Pixel coordinate grounding data:
++++++++
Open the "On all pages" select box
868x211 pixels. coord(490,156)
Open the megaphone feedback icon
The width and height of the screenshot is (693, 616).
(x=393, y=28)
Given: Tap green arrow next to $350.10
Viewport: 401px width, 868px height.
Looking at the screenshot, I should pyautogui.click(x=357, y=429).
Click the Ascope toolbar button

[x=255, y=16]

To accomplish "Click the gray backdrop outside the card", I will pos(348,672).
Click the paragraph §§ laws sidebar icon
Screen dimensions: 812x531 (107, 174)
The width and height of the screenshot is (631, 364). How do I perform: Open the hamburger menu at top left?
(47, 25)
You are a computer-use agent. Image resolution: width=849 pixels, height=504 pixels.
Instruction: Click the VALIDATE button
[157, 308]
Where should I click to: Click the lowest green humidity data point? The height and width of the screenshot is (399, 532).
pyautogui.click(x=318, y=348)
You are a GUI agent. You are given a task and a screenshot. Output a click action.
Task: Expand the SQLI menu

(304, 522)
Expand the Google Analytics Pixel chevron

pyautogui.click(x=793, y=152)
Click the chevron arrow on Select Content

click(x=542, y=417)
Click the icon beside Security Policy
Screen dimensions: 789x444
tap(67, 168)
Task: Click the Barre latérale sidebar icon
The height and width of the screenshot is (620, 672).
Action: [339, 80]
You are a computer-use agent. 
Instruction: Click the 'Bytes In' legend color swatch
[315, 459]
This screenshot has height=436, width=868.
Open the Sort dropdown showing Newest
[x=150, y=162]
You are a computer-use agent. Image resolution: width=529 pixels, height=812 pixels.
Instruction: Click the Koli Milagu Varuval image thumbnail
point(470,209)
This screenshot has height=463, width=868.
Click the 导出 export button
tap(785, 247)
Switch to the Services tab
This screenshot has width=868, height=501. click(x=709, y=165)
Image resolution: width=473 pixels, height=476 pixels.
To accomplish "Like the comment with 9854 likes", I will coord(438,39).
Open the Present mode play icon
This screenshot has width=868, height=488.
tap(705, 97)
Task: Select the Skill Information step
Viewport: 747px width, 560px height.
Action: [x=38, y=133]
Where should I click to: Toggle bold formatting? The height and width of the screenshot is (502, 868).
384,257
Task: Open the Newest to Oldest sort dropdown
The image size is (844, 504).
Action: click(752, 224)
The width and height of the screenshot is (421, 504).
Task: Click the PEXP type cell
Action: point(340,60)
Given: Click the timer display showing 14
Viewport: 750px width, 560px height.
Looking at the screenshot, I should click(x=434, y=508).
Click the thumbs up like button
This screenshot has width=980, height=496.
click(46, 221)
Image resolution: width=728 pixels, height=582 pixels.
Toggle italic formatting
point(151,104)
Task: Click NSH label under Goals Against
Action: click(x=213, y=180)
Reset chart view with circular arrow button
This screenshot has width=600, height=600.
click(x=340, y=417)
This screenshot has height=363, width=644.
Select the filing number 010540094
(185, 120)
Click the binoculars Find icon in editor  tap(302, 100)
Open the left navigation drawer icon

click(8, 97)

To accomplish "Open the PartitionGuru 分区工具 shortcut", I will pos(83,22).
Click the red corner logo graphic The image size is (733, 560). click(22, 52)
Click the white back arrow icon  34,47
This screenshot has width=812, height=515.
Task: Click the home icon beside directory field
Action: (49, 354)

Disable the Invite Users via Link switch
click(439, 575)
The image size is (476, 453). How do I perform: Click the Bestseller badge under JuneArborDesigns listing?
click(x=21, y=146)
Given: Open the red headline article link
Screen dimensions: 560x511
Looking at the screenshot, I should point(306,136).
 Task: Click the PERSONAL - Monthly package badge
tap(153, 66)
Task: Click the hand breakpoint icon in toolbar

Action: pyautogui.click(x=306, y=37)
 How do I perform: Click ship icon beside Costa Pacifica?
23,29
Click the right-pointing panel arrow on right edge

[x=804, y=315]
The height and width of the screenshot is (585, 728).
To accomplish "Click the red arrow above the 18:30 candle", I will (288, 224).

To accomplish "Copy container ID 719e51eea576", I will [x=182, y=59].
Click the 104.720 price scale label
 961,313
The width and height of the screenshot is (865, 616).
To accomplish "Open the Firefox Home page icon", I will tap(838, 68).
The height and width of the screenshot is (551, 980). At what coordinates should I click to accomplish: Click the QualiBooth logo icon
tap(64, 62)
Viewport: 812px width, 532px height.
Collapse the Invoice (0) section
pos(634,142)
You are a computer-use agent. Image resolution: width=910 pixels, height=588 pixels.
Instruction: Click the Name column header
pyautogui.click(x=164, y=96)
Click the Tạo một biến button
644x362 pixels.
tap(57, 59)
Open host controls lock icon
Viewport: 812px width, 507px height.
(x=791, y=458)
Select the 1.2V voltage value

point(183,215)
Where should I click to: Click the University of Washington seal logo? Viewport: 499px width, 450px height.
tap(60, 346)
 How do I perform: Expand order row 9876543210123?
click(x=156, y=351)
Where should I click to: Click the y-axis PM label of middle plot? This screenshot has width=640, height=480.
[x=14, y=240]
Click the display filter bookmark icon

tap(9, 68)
++++++++
▸ **TASK TO COMPLETE**: Exact reproduction of every entry is needed.

▸ **RESULT OF THE EXERCISE**:
Open the "On all pages" select box
868x211 pixels. coord(490,156)
Open the megaphone feedback icon
The width and height of the screenshot is (693, 616).
(x=393, y=28)
Given: Tap green arrow next to $350.10
Viewport: 401px width, 868px height.
Looking at the screenshot, I should pyautogui.click(x=357, y=429).
Click the Ascope toolbar button

[x=255, y=16]

To accomplish "Click the gray backdrop outside the card", I will pos(348,672).
Click the paragraph §§ laws sidebar icon
Screen dimensions: 812x531 (107, 174)
The width and height of the screenshot is (631, 364). How do I perform: Open the hamburger menu at top left?
(47, 25)
You are a computer-use agent. Image resolution: width=849 pixels, height=504 pixels.
Instruction: Click the VALIDATE button
[157, 308]
Where should I click to: Click the lowest green humidity data point? The height and width of the screenshot is (399, 532).
pyautogui.click(x=318, y=348)
You are a GUI agent. You are given a task and a screenshot. Output a click action.
Task: Expand the SQLI menu

(304, 522)
Expand the Google Analytics Pixel chevron

pyautogui.click(x=793, y=152)
Click the chevron arrow on Select Content

click(x=542, y=417)
Click the icon beside Security Policy
Screen dimensions: 789x444
tap(67, 168)
Task: Click the Barre latérale sidebar icon
The height and width of the screenshot is (620, 672).
Action: [339, 80]
You are a computer-use agent. 
Instruction: Click the 'Bytes In' legend color swatch
[315, 459]
This screenshot has height=436, width=868.
Open the Sort dropdown showing Newest
[x=150, y=162]
You are a computer-use agent. Image resolution: width=529 pixels, height=812 pixels.
Instruction: Click the Koli Milagu Varuval image thumbnail
point(470,209)
This screenshot has height=463, width=868.
Click the 导出 export button
tap(785, 247)
Switch to the Services tab
This screenshot has width=868, height=501. click(x=709, y=165)
Image resolution: width=473 pixels, height=476 pixels.
To accomplish "Like the comment with 9854 likes", I will coord(438,39).
Open the Present mode play icon
This screenshot has width=868, height=488.
tap(705, 97)
Task: Select the Skill Information step
Viewport: 747px width, 560px height.
Action: [x=38, y=133]
Where should I click to: Toggle bold formatting? The height and width of the screenshot is (502, 868).
384,257
Task: Open the Newest to Oldest sort dropdown
The image size is (844, 504).
Action: click(752, 224)
The width and height of the screenshot is (421, 504).
Task: Click the PEXP type cell
Action: point(340,60)
Given: Click the timer display showing 14
Viewport: 750px width, 560px height.
Looking at the screenshot, I should click(x=434, y=508).
Click the thumbs up like button
This screenshot has width=980, height=496.
click(46, 221)
Image resolution: width=728 pixels, height=582 pixels.
Toggle italic formatting
point(151,104)
Task: Click NSH label under Goals Against
Action: click(x=213, y=180)
Reset chart view with circular arrow button
This screenshot has width=600, height=600.
click(x=340, y=417)
This screenshot has height=363, width=644.
Select the filing number 010540094
(185, 120)
Click the binoculars Find icon in editor  tap(302, 100)
Open the left navigation drawer icon

click(8, 97)

To accomplish "Open the PartitionGuru 分区工具 shortcut", I will pos(83,22).
Click the red corner logo graphic The image size is (733, 560). click(22, 52)
Click the white back arrow icon  34,47
This screenshot has width=812, height=515.
Task: Click the home icon beside directory field
Action: (49, 354)

Disable the Invite Users via Link switch
click(439, 575)
The image size is (476, 453). How do I perform: Click the Bestseller badge under JuneArborDesigns listing?
click(x=21, y=146)
Given: Open the red headline article link
Screen dimensions: 560x511
Looking at the screenshot, I should point(306,136).
 Task: Click the PERSONAL - Monthly package badge
tap(153, 66)
Task: Click the hand breakpoint icon in toolbar

Action: pyautogui.click(x=306, y=37)
 How do I perform: Click ship icon beside Costa Pacifica?
23,29
Click the right-pointing panel arrow on right edge

[x=804, y=315]
The height and width of the screenshot is (585, 728).
To accomplish "Click the red arrow above the 18:30 candle", I will (288, 224).

To accomplish "Copy container ID 719e51eea576", I will [x=182, y=59].
Click the 104.720 price scale label
 961,313
The width and height of the screenshot is (865, 616).
To accomplish "Open the Firefox Home page icon", I will tap(838, 68).
The height and width of the screenshot is (551, 980). At what coordinates should I click to accomplish: Click the QualiBooth logo icon
tap(64, 62)
Viewport: 812px width, 532px height.
Collapse the Invoice (0) section
pos(634,142)
You are a computer-use agent. Image resolution: width=910 pixels, height=588 pixels.
Instruction: Click the Name column header
pyautogui.click(x=164, y=96)
Click the Tạo một biến button
644x362 pixels.
tap(57, 59)
Open host controls lock icon
Viewport: 812px width, 507px height.
(x=791, y=458)
Select the 1.2V voltage value

point(183,215)
Where should I click to: Click the University of Washington seal logo? Viewport: 499px width, 450px height.
tap(60, 346)
 How do I perform: Expand order row 9876543210123?
click(x=156, y=351)
Where should I click to: Click the y-axis PM label of middle plot? This screenshot has width=640, height=480.
[x=14, y=240]
Click the display filter bookmark icon

tap(9, 68)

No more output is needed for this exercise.